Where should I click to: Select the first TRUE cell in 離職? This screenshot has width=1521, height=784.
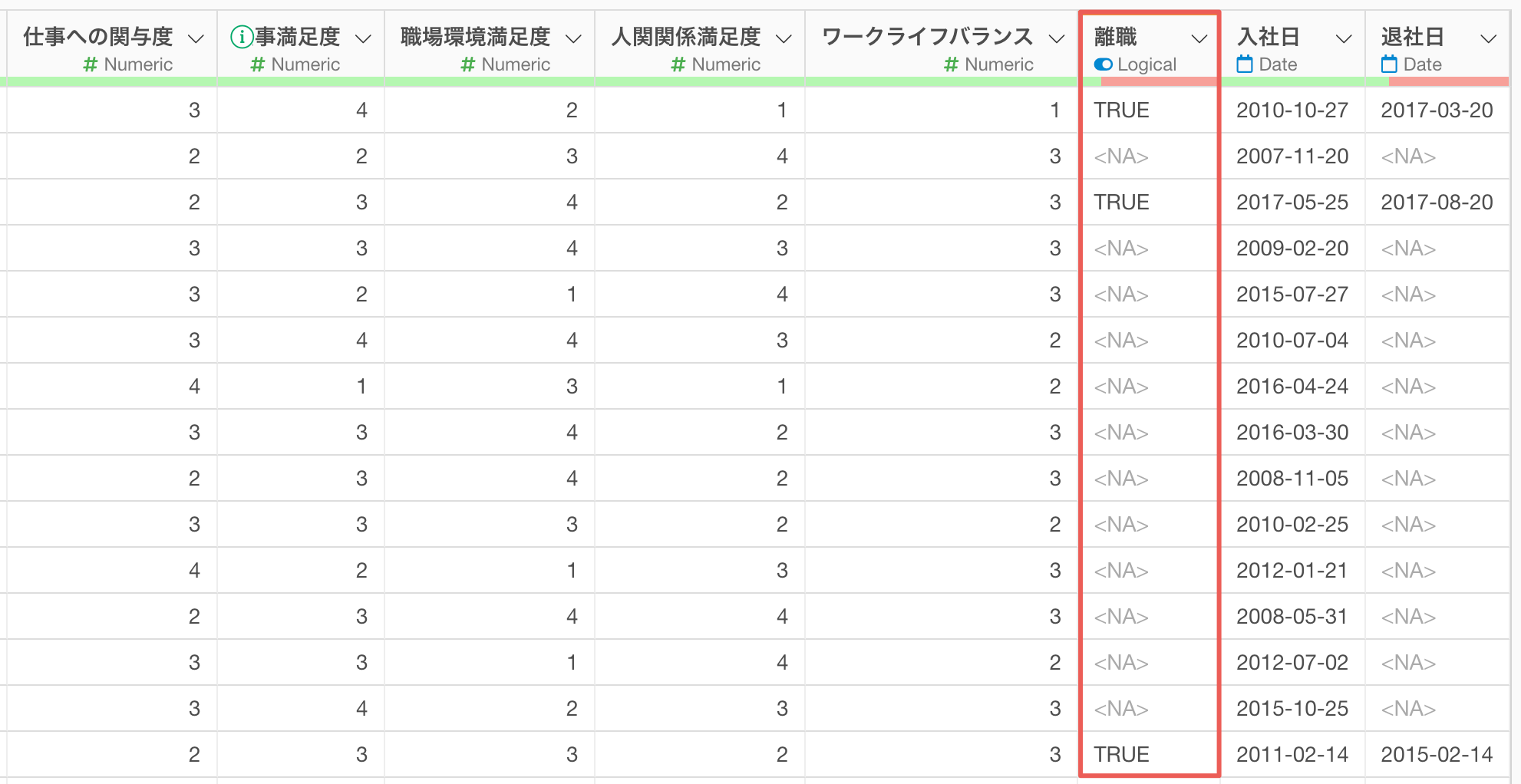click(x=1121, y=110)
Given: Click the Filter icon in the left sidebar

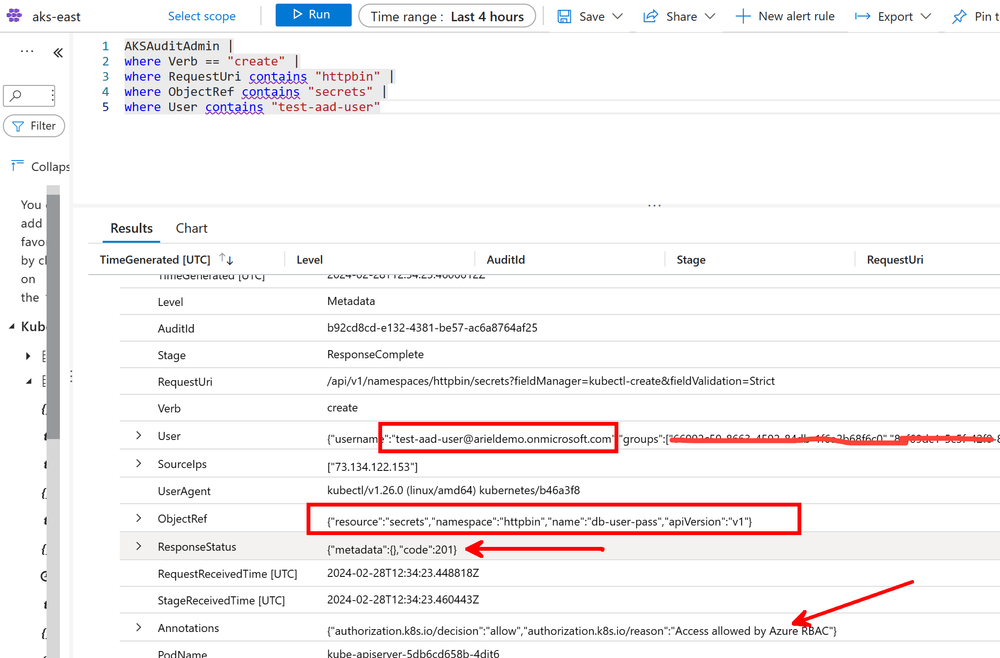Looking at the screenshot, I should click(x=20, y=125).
* * *
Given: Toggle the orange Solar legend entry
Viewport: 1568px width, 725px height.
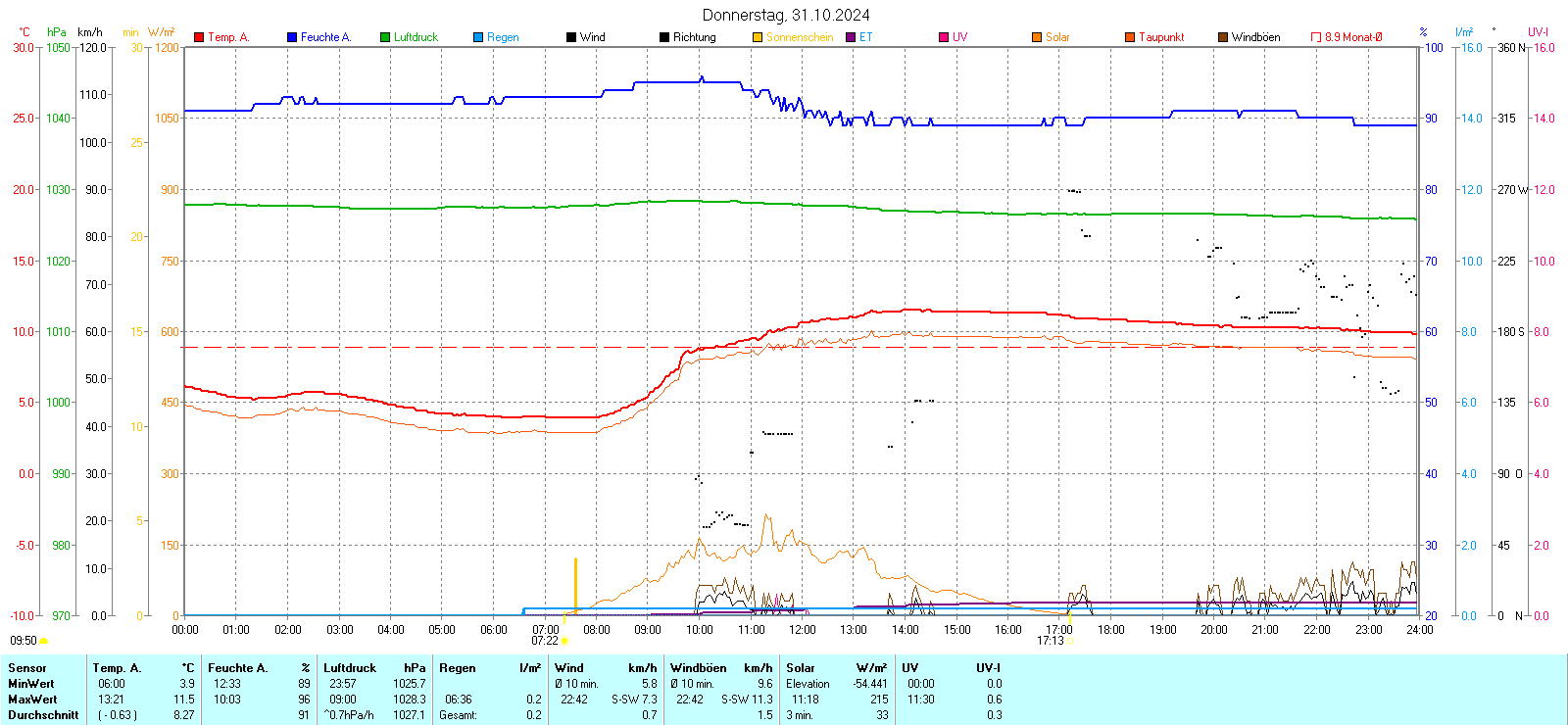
---
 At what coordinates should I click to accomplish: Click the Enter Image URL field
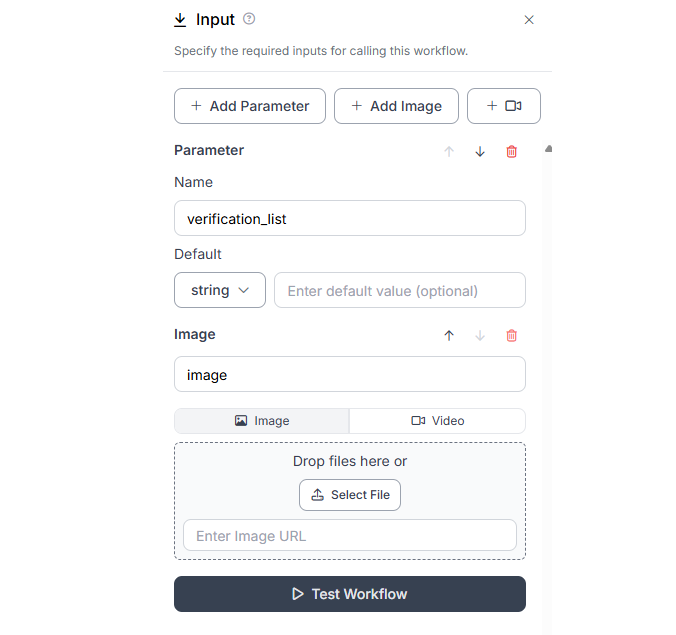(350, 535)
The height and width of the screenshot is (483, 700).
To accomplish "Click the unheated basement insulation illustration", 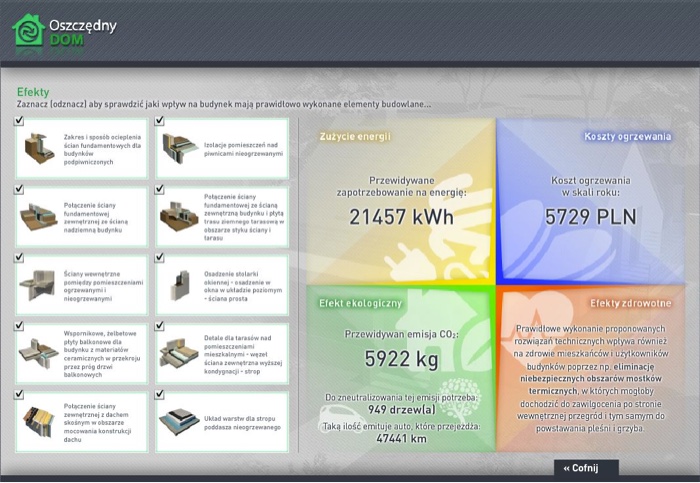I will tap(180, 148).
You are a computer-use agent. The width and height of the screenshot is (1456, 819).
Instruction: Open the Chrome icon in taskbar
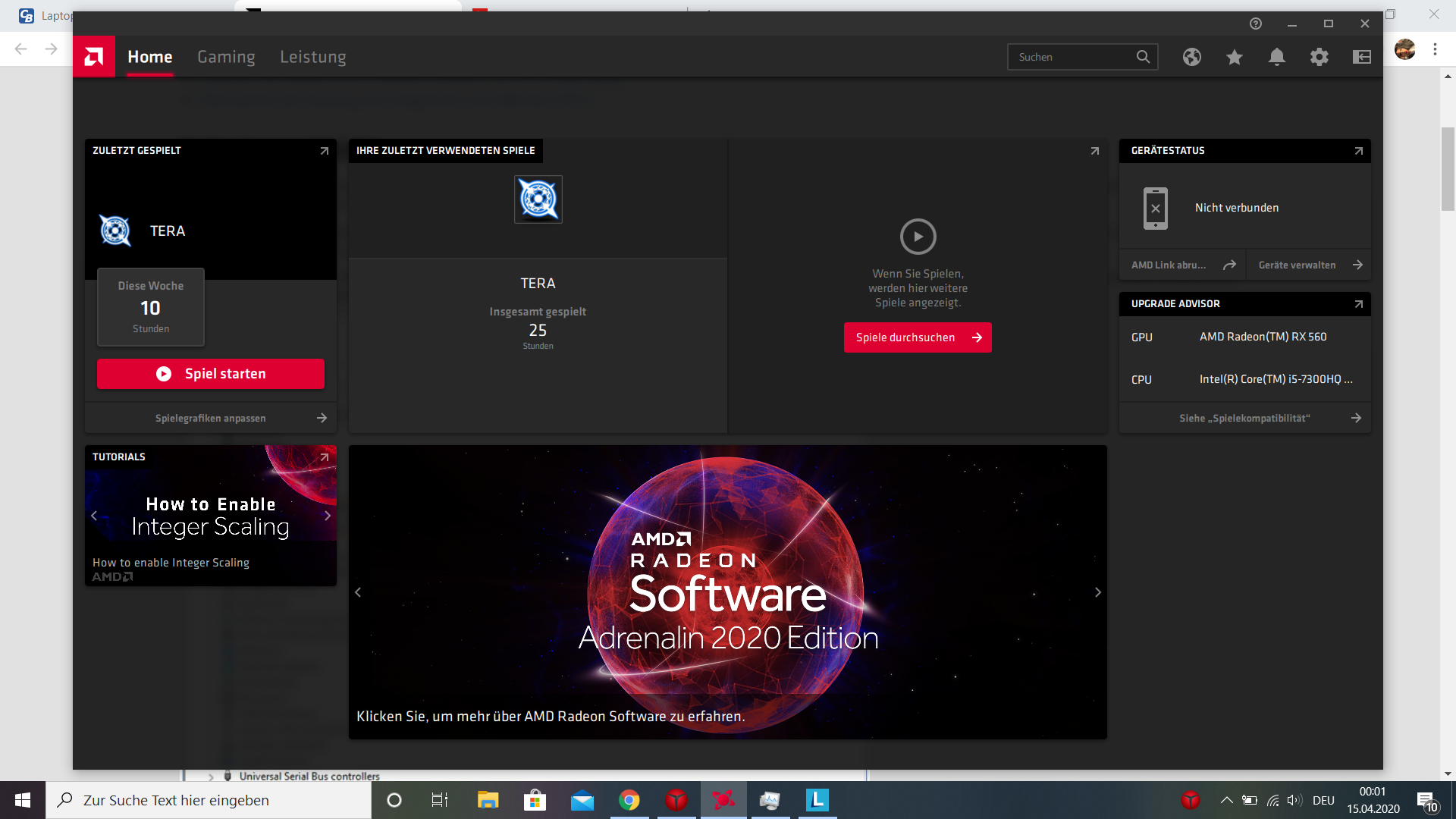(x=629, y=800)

### GOAL
Filter the records, keeping every line that contains the word "Given", and copy those lines unchanged.

### TASK OUTPUT
Given: Click the Filter icon in the left sidebar
Given: Toggle the orange Solar legend entry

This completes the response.